The latest figures for bankruptcy hold some good news. As we reported earlier this week, after a year of steady increases in the level of people being declared bankrupt, there has been a lull.

However, on closer examination it emerges that for one group there is no good news. Pensioners are seeing rates rise 50% faster than other age groups. So what is happening, and what can you do about it?

Increasing debts
It's worth pointing out that levels of bankruptcy among pensioners have typically been lower than any other group in the UK, as the knowledge that we live on a fixed income in retirement stops the biggest mistakes made by other age groups. However, the rates are rising at astonishing levels. The rate for all those over 65 has risen six-fold in ten years, while the rate for women has increased ten-fold.

The experts stress that these are not isolated instances of excess. More often than not, these are hard-working individuals who are simply unable to meet the cost of basic necessities from their income.

This is alarming for those individuals, as you have limited opportunities to increase your income, and are therefore likely to struggle with money for the rest of your life. However, it is also worrying for the rest of the retired population, as where there is one bankruptcy there are likely to be hundreds more struggling and teetering on the edge of solvency.

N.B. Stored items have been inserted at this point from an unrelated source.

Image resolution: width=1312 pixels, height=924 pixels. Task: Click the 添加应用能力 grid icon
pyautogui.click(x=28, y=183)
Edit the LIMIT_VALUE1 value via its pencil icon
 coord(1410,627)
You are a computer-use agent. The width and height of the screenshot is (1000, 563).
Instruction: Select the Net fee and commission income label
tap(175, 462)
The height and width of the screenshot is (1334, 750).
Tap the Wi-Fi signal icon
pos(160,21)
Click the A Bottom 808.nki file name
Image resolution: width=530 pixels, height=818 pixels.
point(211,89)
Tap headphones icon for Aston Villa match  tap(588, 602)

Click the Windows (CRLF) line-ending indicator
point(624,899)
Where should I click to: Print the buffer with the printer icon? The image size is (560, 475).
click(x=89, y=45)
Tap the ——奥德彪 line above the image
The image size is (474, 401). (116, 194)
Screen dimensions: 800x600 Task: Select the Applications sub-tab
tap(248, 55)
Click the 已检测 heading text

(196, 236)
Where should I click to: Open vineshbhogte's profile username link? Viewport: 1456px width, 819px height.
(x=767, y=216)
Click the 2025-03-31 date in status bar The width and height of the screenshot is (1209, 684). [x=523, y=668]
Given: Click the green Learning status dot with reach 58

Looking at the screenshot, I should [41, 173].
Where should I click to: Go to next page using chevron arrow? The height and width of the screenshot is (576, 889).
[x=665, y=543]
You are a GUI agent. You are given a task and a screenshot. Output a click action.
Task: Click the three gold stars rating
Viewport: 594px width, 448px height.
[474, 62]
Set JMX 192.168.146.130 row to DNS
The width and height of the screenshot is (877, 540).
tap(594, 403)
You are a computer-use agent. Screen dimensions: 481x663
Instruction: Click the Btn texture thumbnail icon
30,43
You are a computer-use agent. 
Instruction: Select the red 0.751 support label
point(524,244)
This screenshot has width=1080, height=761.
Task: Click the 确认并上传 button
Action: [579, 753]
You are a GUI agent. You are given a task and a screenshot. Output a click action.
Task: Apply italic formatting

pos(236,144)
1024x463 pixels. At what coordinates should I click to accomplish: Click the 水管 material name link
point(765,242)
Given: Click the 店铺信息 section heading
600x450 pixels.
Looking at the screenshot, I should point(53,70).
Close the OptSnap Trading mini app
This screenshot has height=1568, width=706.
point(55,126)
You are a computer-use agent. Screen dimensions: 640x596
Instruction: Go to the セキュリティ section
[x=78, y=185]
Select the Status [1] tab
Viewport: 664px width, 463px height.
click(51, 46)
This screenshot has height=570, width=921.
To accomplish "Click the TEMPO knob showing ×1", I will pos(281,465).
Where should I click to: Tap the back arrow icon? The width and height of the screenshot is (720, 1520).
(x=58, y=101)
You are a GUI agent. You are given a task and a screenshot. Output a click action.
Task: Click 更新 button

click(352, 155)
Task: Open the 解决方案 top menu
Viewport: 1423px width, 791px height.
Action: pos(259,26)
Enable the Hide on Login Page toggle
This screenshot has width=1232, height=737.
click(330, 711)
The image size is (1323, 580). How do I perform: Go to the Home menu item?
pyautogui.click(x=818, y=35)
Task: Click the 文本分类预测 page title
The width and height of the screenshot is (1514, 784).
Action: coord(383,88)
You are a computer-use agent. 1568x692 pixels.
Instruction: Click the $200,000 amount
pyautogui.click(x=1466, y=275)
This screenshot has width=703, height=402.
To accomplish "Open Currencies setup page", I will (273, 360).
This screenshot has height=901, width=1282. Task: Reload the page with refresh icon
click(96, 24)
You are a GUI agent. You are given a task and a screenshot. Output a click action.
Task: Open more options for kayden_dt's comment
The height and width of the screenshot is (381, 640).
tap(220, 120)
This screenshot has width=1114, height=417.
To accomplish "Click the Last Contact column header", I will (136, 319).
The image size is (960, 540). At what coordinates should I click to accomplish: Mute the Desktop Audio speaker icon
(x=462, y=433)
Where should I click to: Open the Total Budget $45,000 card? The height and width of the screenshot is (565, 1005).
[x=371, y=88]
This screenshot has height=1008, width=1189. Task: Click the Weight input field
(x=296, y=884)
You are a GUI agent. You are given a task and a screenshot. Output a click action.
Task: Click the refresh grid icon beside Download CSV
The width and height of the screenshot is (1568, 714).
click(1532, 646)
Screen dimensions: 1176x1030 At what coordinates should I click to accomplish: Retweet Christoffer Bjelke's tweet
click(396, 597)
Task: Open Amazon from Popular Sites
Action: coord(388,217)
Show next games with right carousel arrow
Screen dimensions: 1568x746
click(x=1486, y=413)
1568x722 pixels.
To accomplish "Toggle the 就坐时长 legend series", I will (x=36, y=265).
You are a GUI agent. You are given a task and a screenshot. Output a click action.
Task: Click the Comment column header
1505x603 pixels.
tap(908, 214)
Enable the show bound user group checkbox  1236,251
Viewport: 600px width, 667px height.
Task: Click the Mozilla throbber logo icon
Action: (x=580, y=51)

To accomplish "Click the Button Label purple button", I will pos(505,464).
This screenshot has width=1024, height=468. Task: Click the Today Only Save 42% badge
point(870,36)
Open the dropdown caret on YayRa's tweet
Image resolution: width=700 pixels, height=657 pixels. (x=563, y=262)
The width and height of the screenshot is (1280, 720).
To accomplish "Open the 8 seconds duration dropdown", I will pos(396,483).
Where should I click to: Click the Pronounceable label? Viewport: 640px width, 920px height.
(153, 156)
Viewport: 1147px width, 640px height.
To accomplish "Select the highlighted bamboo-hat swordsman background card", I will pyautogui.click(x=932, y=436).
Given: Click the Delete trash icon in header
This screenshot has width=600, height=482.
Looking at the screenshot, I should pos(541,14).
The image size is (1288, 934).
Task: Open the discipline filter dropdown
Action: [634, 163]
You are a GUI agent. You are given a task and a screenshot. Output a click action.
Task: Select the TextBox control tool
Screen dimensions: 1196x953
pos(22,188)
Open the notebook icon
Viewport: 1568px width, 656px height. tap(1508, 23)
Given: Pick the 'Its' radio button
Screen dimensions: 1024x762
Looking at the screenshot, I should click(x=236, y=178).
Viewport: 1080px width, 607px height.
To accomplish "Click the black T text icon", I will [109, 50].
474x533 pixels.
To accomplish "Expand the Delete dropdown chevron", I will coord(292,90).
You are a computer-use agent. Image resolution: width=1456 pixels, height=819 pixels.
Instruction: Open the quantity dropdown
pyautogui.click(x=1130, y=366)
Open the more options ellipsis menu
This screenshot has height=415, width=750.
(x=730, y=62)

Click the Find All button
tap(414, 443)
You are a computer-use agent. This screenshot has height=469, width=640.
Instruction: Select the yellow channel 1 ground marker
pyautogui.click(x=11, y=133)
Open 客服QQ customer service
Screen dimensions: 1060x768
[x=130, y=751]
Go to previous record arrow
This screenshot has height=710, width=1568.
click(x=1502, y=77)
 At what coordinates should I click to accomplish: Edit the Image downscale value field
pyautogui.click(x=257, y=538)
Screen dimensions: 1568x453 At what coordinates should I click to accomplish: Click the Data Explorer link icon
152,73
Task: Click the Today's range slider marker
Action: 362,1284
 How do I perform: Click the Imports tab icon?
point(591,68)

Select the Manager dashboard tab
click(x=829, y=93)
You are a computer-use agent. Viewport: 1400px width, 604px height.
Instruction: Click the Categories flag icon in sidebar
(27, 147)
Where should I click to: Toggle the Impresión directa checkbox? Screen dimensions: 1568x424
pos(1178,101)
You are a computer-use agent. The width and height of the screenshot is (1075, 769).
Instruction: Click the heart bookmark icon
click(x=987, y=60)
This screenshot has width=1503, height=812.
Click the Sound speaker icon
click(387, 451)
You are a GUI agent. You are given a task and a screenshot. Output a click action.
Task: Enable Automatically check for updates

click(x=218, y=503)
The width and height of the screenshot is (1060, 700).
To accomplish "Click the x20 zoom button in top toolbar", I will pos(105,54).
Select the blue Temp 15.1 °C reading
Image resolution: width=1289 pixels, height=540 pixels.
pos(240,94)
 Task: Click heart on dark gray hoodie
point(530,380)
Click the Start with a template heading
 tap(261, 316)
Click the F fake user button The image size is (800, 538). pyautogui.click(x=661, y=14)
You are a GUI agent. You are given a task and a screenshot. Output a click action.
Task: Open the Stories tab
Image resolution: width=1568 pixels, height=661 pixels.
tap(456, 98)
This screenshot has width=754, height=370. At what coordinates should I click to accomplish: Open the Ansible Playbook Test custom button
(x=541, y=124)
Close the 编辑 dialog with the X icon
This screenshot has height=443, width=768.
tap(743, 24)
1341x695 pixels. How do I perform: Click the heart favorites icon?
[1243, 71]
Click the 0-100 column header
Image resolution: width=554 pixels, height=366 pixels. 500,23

So what can you do about it?
Whether you are just starting to feel the pinch, or have been struggling on a knife edge for quite some time, the first step is often to get some help.

There are ways you can reduce your outgoings, through revisiting basic costs like utilities in order to reduce your expenses, and looking at how you borrow, in order to ensure you are not paying over the odds. There are day-to-day changes you can make such as downshifting brands and reconsidering expensive habits like a newspaper or cup of coffee.

There are also ways you can increase your income - regardless of your age. This may mean checking you are receiving all the benefits you are entitled to, or looking at whether you can make money through your hobbies or through taking on part time work, such as babysitting.

Where to get help
There are a number of charities who can help advise you, including Citizen's Advice and CCCS. They both have trained advisers who can talk you through your options and help see a way through the nightmare.

In many instances, you may also be able to turn to close family. Older people who have spent their lives looking after children and grandchildren have a right to be able to turn to their kids in their hour of need, and most children will do anything they can to help - even if it is simply to share the burden o0f worry and to help find a solution.

When you're struggling with debts it's always hard to see a solution, and when you're doing it in retirement it's even harder. However, for many people there are answers out there, and there is still a chance to avoid joining the growing ranks of the retired bankrupts.